After a crash, the stories always come out that put faces on the “seats.” The one that has, so far, struck me the most in the Dana Air crash is a tale of mixed blessings.
First Omonigho Akinsanya had come to visit, and now she was waiting in the crowded, overheated Nnamdi Azikiwe International Airport to catch a plane to take her home. She, with her 5-year-old son Moyo, and her sister had been waiting in line, trying to travel back home.
The airport, which is undergoing renovations is reportedly hot and crowded, and Omonigho Akinsanya had her son to manage. She was understandably upset when a man broke in line and took the last seat in the crowded airplane that her sister had already boarded.

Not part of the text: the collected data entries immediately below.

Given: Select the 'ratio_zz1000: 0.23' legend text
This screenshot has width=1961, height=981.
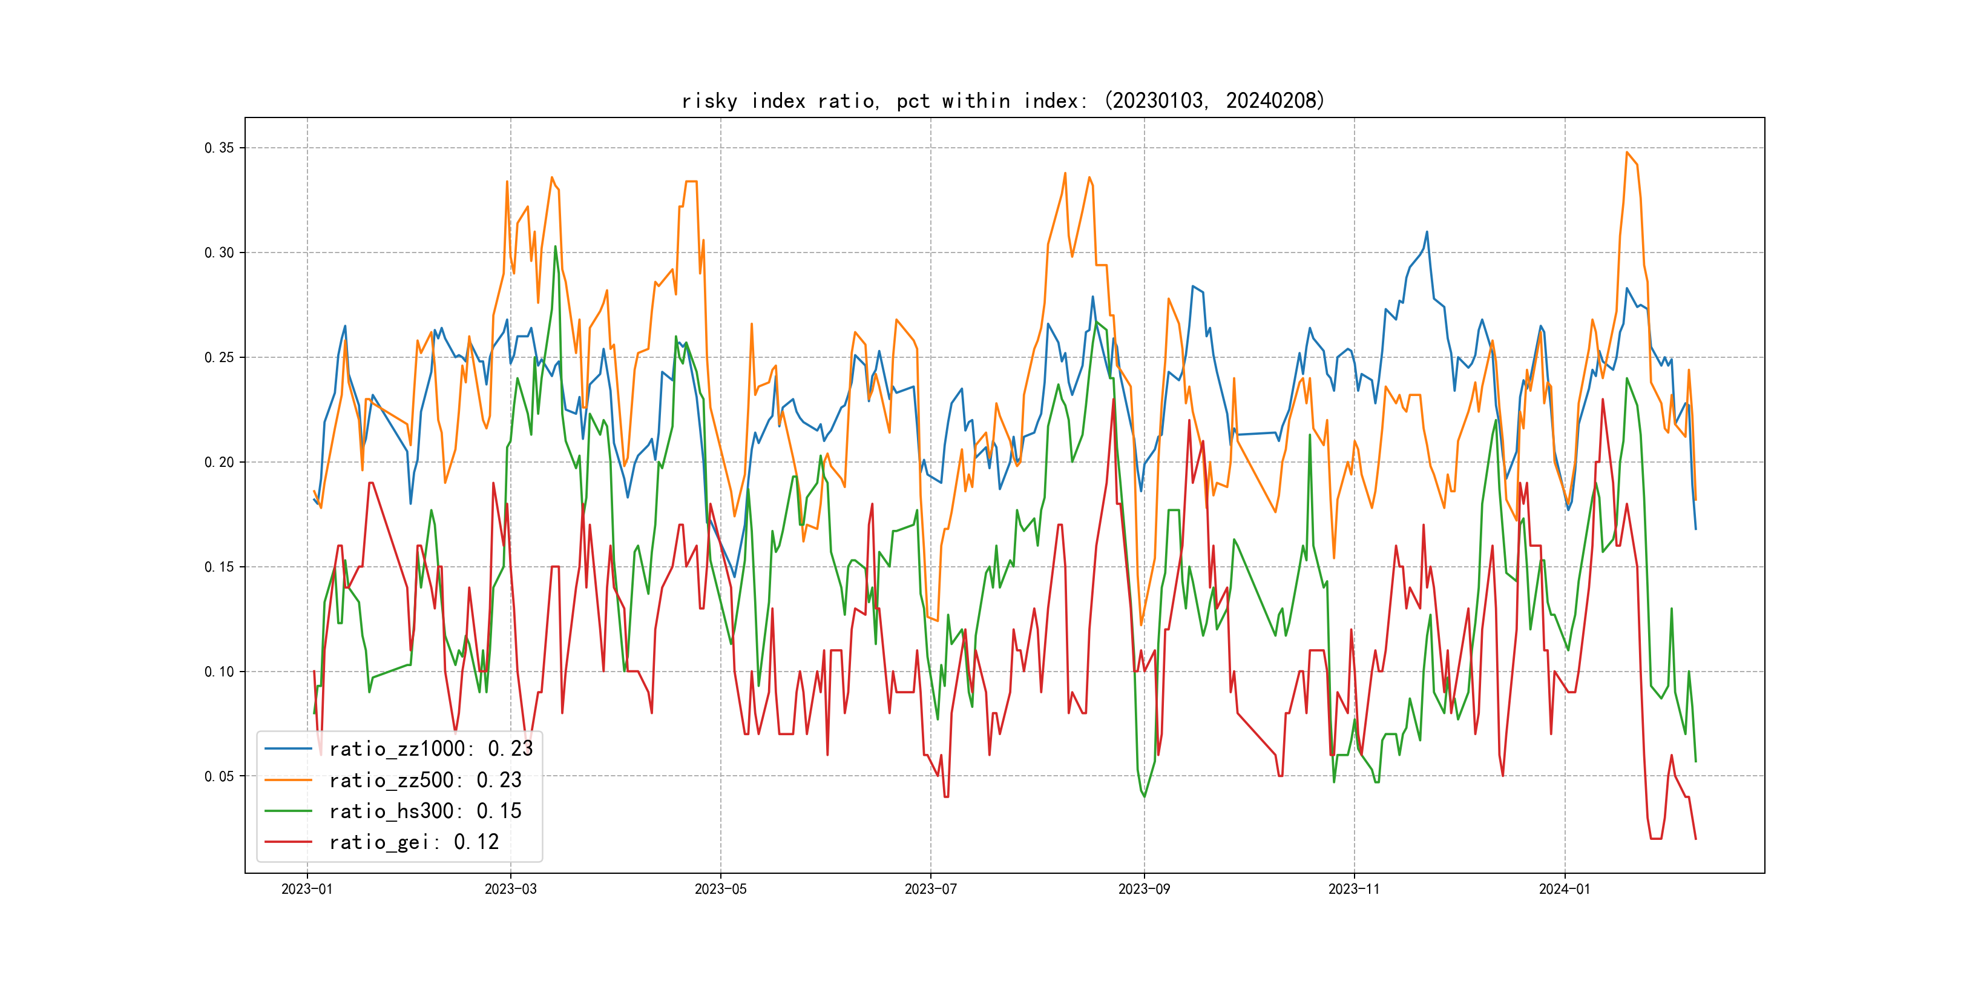Looking at the screenshot, I should point(431,749).
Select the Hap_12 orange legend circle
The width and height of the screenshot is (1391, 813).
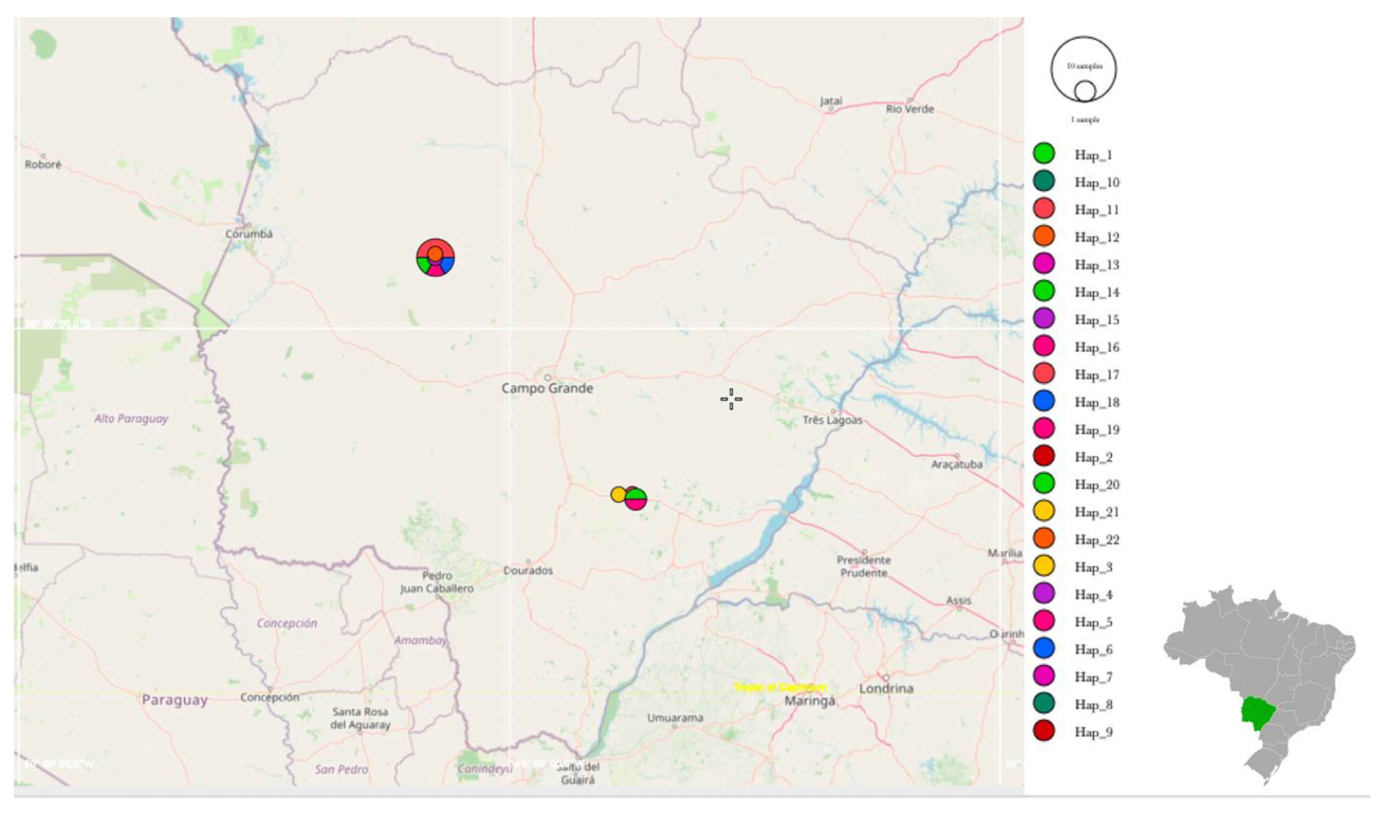pyautogui.click(x=1044, y=236)
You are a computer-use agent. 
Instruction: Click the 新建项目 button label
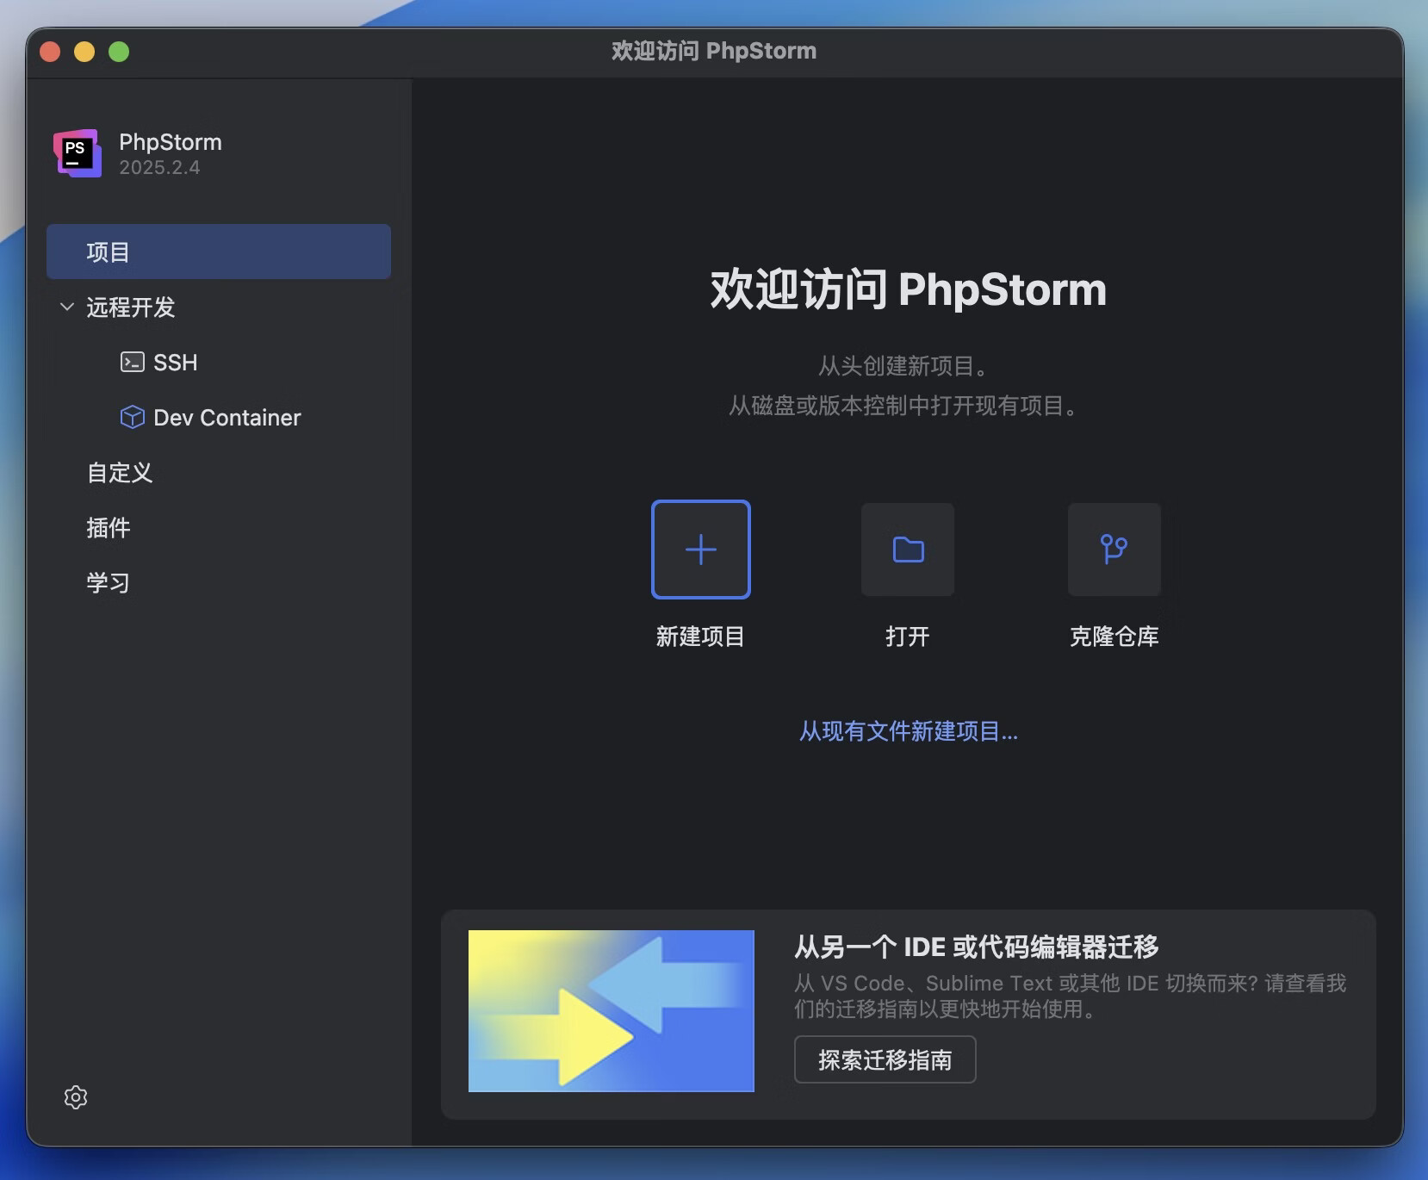click(700, 636)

His breaking in line saved her life. But she cannot rejoice in the luck, fortune, Karma, coincidence that left her alive. Her sister was one of the victims.
This is her sister’s sad story, and her own too, because it is a terrible loss and a close call. But it is only one of 153+ losses (not forgetting the families on the ground who were minding their own business in their own apartments when a plane fell on their heads.)
It is hard to sift rumor from fact. One rumor is that the flight had been diverted or delayed due to Dame Patience Jonathan, the first lady, but that rumor has been discounted; she was at an event on Sunday when the crash occurred, and nowhere near the airport. There was a rumor of a bird strike, stemming from an official speculating on the cause. And then of course, everyone is studying the plane’s history, and wondering if it was airworthy.
The MD-83 belonged to Alaska Airlines from 1990 when it was new until 2007, when the plane’s title went to North Shore Aircraft LLC (probably the financier) and leased back for a year. Before it was retired in 2008, it had gone through a diversion on Nov 4 2002 due to an overheated light ballast; on August 20, 2006 due to a “chafed wire bundle.” And as Dana Air 5N-RAM it suffered a bird strike on April 19, 2010.
The pilot, Peter Waxtan, was an American, and the first officer was Mike Mahendra, from India. Captain Waxton called a double engine failure. The pilot had requested to land on Murtala Muhammad Airport’s longer runway 18R before calling air controllers back a few minutes later to report a total emergency.
There has been some negative buzz regarding maintenance of this MD83 in the hands of Dana Air, and a recent discussion of Dana Air crew being reluctant to fly in this plane, due to mechanical difficulties on a recent flight, even that Dana Air execs insisted the plane be flown. Plus, it was overloaded.
It is still so soon after the crash that we hardly know which questions to ask first. There are so many questions. But if Dana Air was putting faulty aircraft in the air, they will have to answer for it. Too bad it will be too late for those who were aboard.